2. Entgasungseinrichtung nach Anspruch 1, dadurch gekennzeichnet, dass die Pumpe (18) als Kolbenpumpe ausgebildet ist.
3. Entgasungseinrichtung nach Anspruch 1, dadurch gekennzeichnet, dass die beiden den Entspannungsbehälter (10) mit dem Heizwasserkreislauf verbindenden Leitungen (7, 8) voneinander distanziert in ein Rohrstück (1) des Heizwasserkreislaufes münden und vorzugsweise dieses Rohrstück (1) zwischen den beiden Leitungsanschlüssen eine Querschnittsverengung aufweist, die durch eine Zusammendrückung gebildet ist.
4. Entgasungseinrichtung nach Anspruch 1, dadurch gekennzeichnet, dass die die Pumpe (18) und das Rückschlagventil (19) aufweisende Leitung (17) in das Rohrstück (1) mit den Anschlüssen der Leitungen (7, 8) für den Entspannungsbehälter (10) mündet.
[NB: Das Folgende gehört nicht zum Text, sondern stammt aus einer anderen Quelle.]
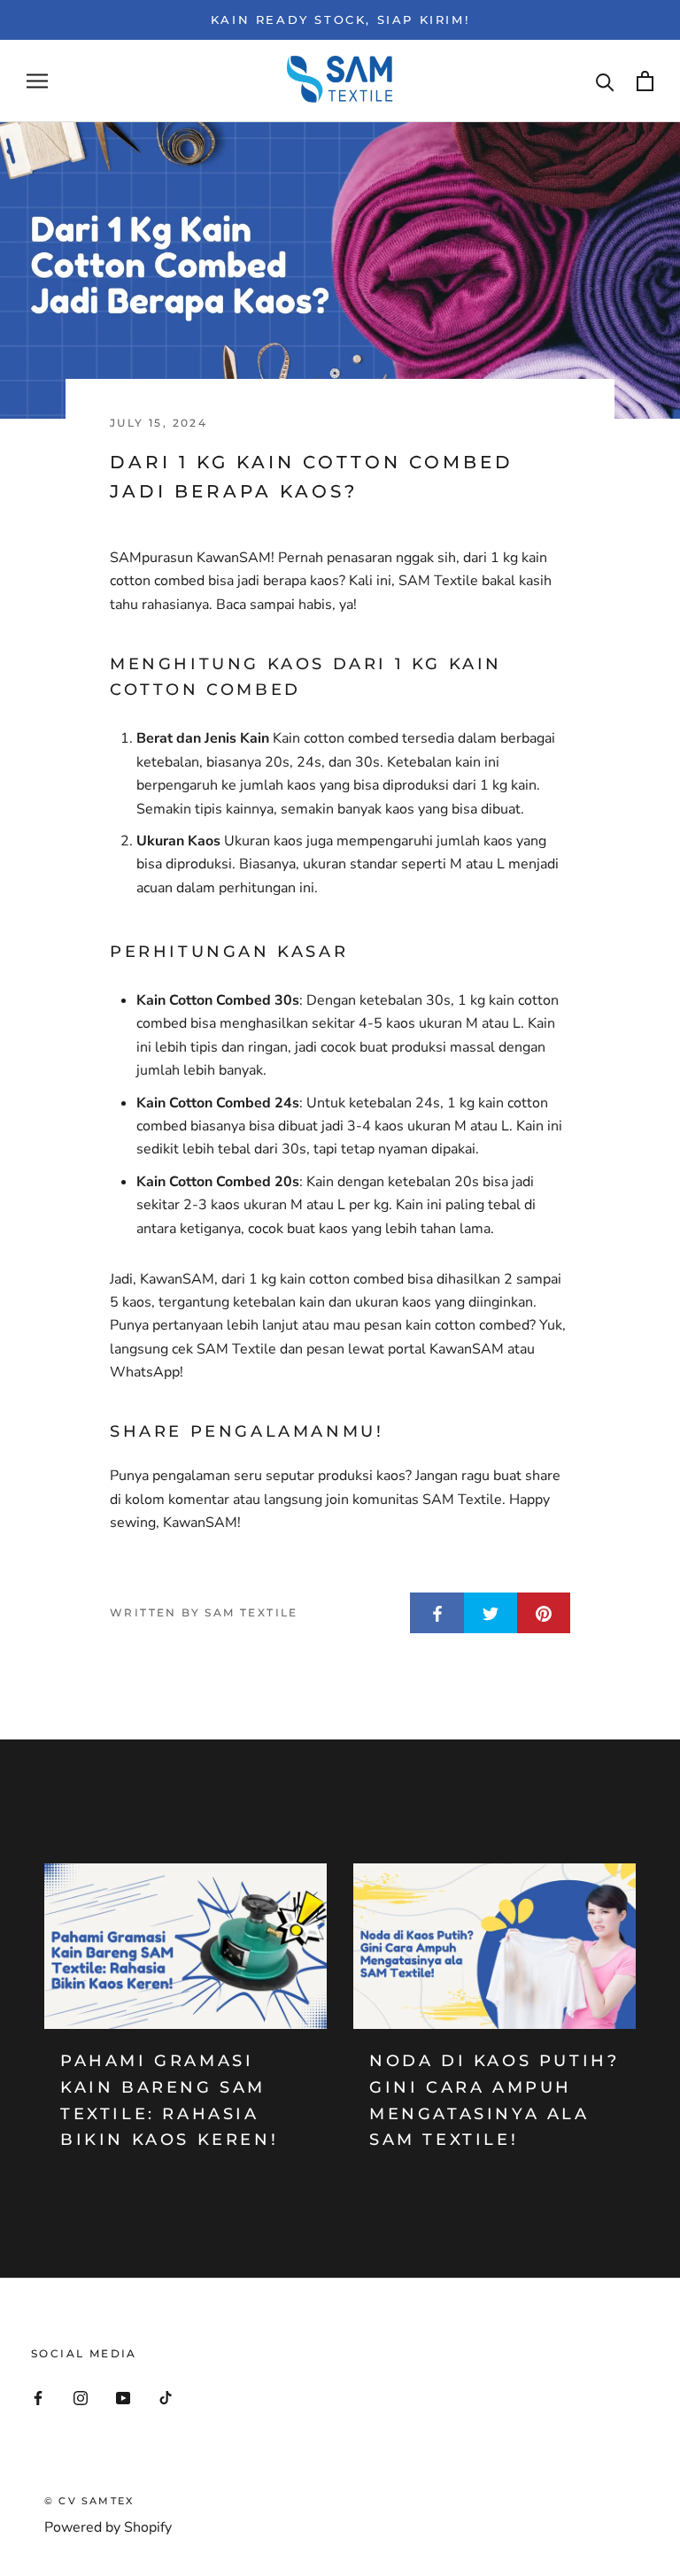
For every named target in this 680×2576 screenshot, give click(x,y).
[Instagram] (80, 2397)
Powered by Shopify (108, 2527)
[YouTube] (123, 2397)
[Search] (605, 81)
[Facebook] (38, 2397)
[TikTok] (165, 2397)
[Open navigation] (37, 81)
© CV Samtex (89, 2501)
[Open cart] (645, 81)
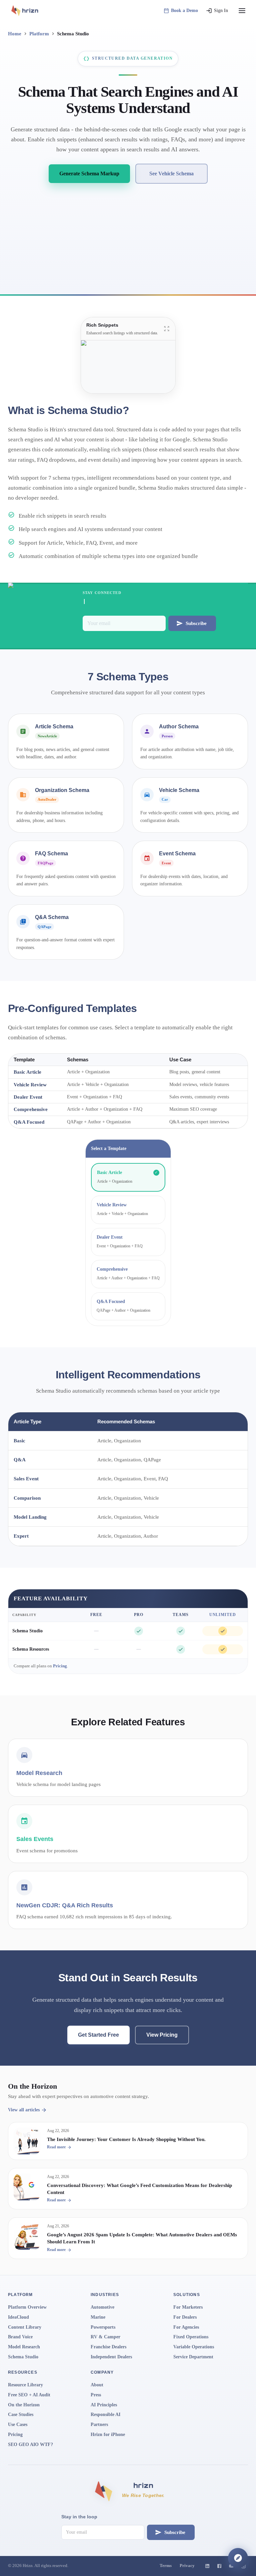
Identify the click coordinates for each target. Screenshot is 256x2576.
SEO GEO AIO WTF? (30, 2444)
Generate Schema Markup (89, 173)
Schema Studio (27, 1630)
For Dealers (185, 2317)
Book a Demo (184, 10)
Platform (39, 33)
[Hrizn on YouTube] (231, 2566)
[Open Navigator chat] (238, 2558)
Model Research (24, 2346)
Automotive (102, 2307)
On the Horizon (24, 2404)
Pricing (60, 1666)
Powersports (103, 2327)
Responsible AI (105, 2414)
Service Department (193, 2356)
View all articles (24, 2109)
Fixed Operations (190, 2336)
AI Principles (104, 2404)
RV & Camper (105, 2336)
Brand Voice (20, 2336)
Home (14, 33)
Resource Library (25, 2384)
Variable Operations (193, 2346)
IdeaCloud (18, 2317)
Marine (98, 2317)
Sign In (221, 10)
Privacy (187, 2565)
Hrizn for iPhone (108, 2434)
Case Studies (20, 2414)
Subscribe (196, 623)
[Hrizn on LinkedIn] (207, 2566)
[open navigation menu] (242, 11)
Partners (99, 2424)
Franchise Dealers (108, 2346)
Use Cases (17, 2424)
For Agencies (186, 2327)
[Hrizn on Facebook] (219, 2566)
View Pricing (162, 2035)
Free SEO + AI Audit (29, 2394)
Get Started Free (98, 2035)
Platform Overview (27, 2307)
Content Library (24, 2327)
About (97, 2384)
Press (96, 2394)
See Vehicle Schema (171, 173)
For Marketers (188, 2307)
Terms (166, 2565)
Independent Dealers (111, 2356)
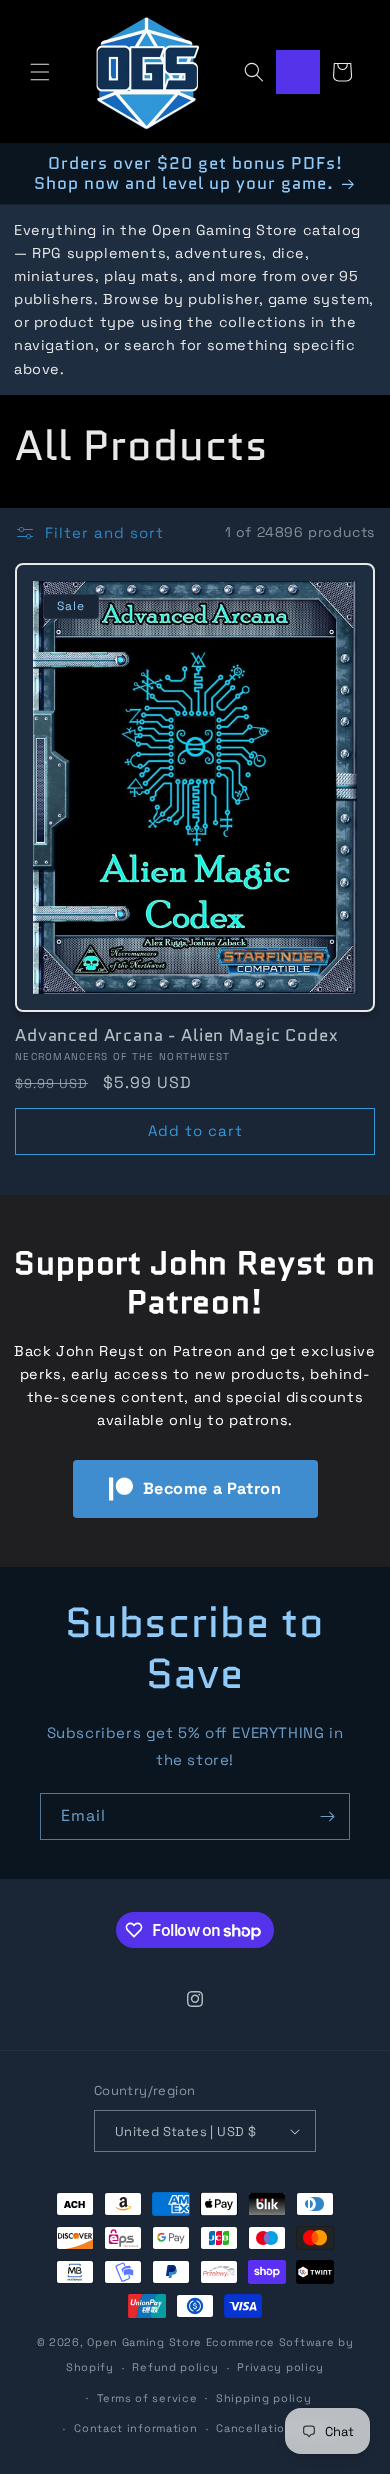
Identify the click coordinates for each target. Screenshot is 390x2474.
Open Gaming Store (144, 2342)
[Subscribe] (327, 1816)
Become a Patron (212, 1488)
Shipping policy (264, 2398)
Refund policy (175, 2367)
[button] (40, 72)
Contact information (135, 2428)
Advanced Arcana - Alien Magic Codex (176, 1035)
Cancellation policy (275, 2428)
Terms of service (147, 2398)
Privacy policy (280, 2367)
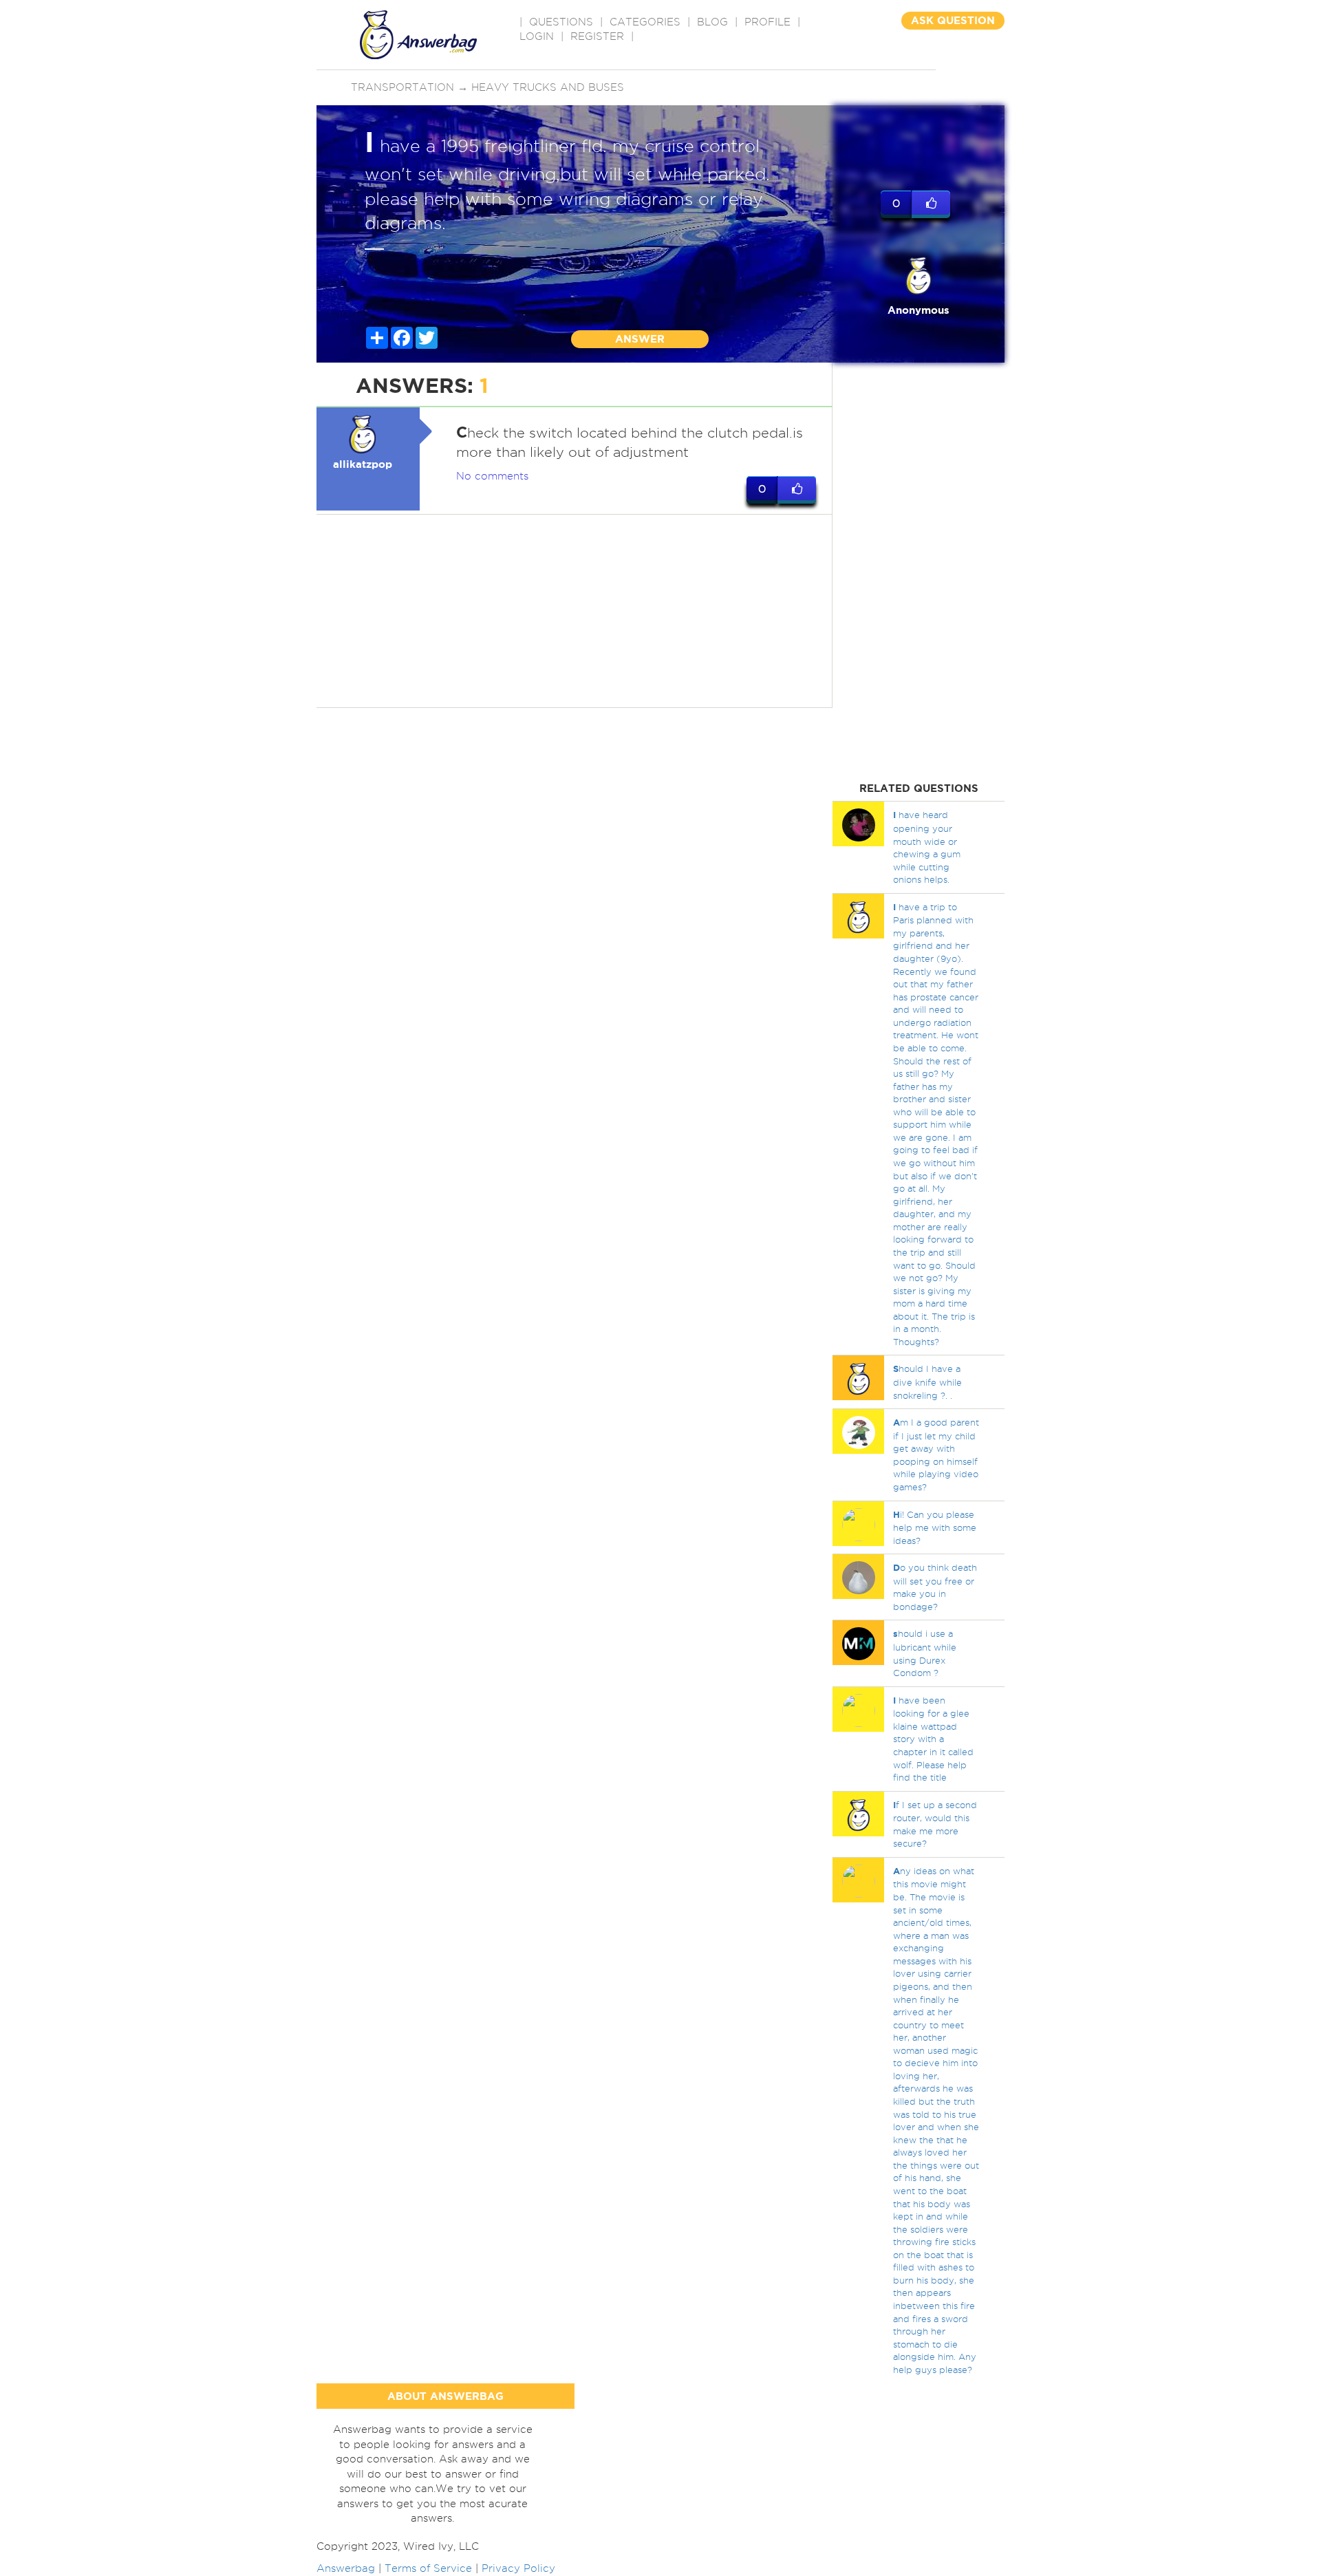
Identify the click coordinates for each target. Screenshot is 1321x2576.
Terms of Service (428, 2568)
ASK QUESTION (953, 20)
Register (597, 36)
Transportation (402, 87)
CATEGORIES (645, 22)
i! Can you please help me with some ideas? (934, 1527)
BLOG (712, 22)
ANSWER (640, 339)
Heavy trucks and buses (547, 87)
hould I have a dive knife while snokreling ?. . (927, 1381)
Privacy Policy (518, 2568)
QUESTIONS (561, 22)
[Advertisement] (574, 611)
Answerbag (345, 2568)
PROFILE (767, 22)
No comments (492, 476)
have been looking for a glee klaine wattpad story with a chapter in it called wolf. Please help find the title (933, 1738)
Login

5. Entgasungseinrichtung nach Anspruch 1, dadurch gekennzeichnet, dass der Leckagebehälter (15) oberhalb des Entspannungsbehälters (10) angeordnet ist.
6. Entgasungseinrichtung nach Anspruch 1, dadurch gekennzeichnet, dass der Leckagebehälter (13) zur Atmosphäre hin offen ist, vorzugsweise über eine Überlaufleitung (16).
7. Entgasungseinrichtung nach Anspruch 1, dadurch gekennzeichnet, dass die in den Entspannungsbehälter (10) mit dem Heizkreislauf verbindenden Leitungen (7, 8) vorgesehenen Ventile (5, 6) programmgesteuert sind.